In terms of the literary forms that are in use in it the blogosphere is terribly, pitiably impoverished. The most common form in use is the essay or a subspecies of the essay, the newspaper column. Other forms that are fairly common are the diatribe, the polemic, and the diary entry. You’ll occasionally see a quip or a remembrance.

Indeed, one of the things that I love about Lance Mannion’s blog, linked in my rather select blogroll at the right, is that Lance explores other forms. So does Gerard Vanderleun, the author of American Digest, also on my blogroll.
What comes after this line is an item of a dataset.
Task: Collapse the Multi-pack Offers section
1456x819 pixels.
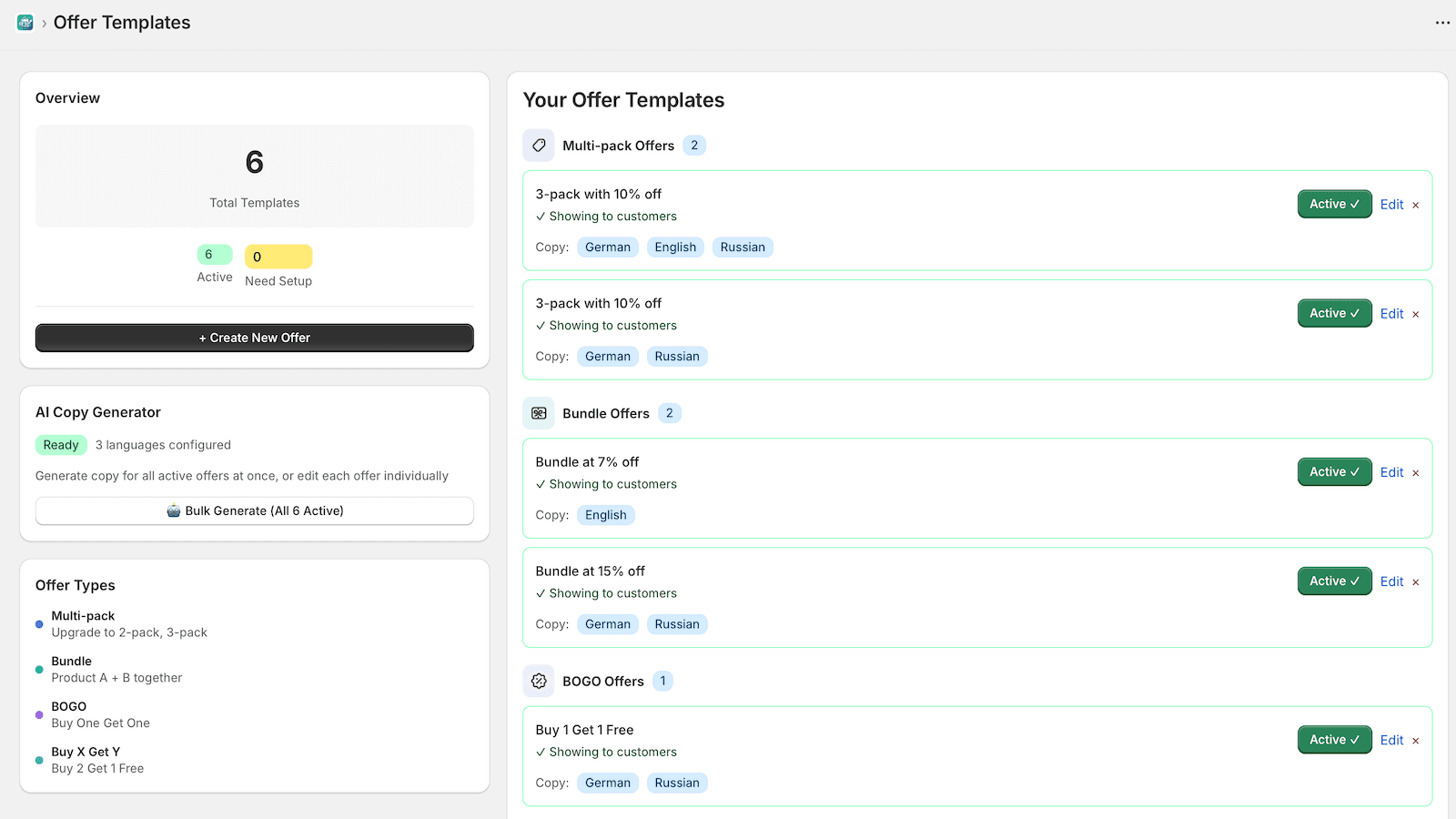Action: click(619, 145)
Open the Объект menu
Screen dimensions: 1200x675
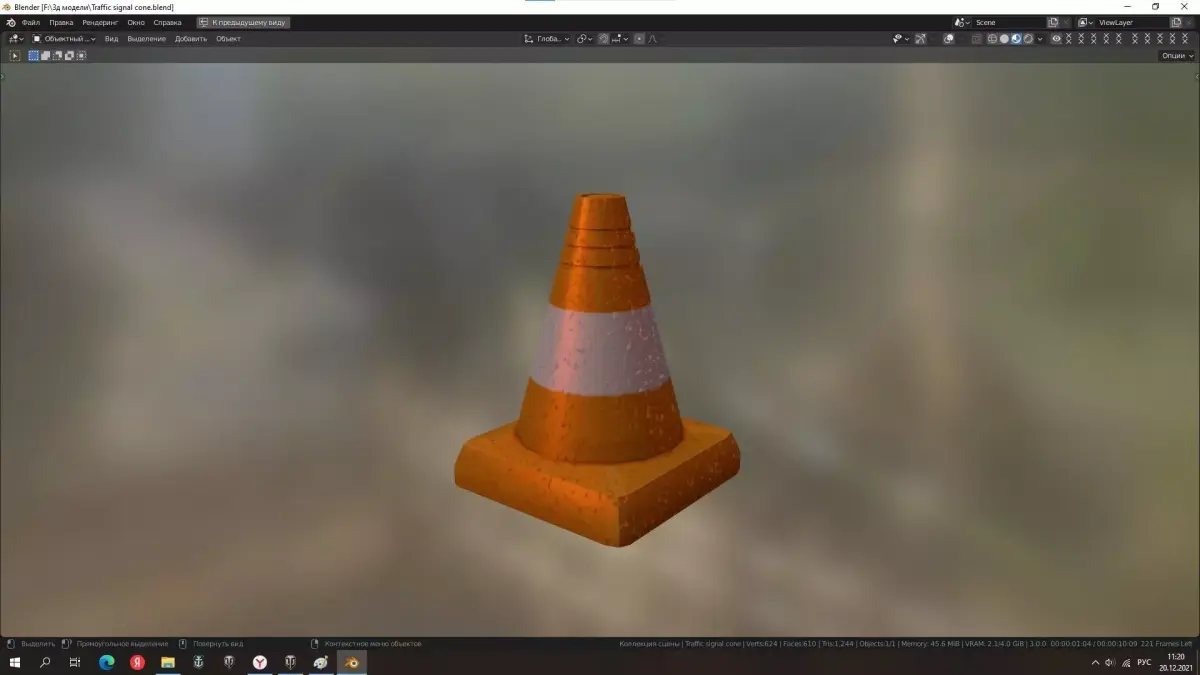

One form that I don’t ever recall having seen in the blogosphere is the blessing. Here’s an example of a blessing that I heard recently, written by a master of the form, the late, blessed John O’Donohue:

On the day when
the weight deadens
on your shoulders
and you stumble,
may the clay dance
to balance you.

And when your eyes
freeze behind
the grey window
and the ghost of loss
gets in to you,
may a flock of colours,
indigo, red, green,
and azure blue
come to awaken in you
a meadow of delight.

When the canvas frays
in the currach of thought
and a stain of ocean
blackens beneath you,
may there come across the waters
a path of yellow moonlight
to bring you safely home.

May the nourishment of the earth be yours,
may the clarity of light be yours,
may the fluency of the ocean be yours,
may the protection of the ancestors be yours.
And so may a slow
wind work these words
of love around you,
an invisible cloak
to mind your life.

Note: a currach is a kind of fishing vessel. I think it’s cognate with “coracle”.

One of the challenges of writing a blessing is that it must be done without irony and, since irony is the prevailing if not the only tone nowadays, that’s a tall and unfamiliar order.

I may try my hand at writing a few, although my efforts probably won’t be as poetic as O’Donohue’s. It would probably do me good.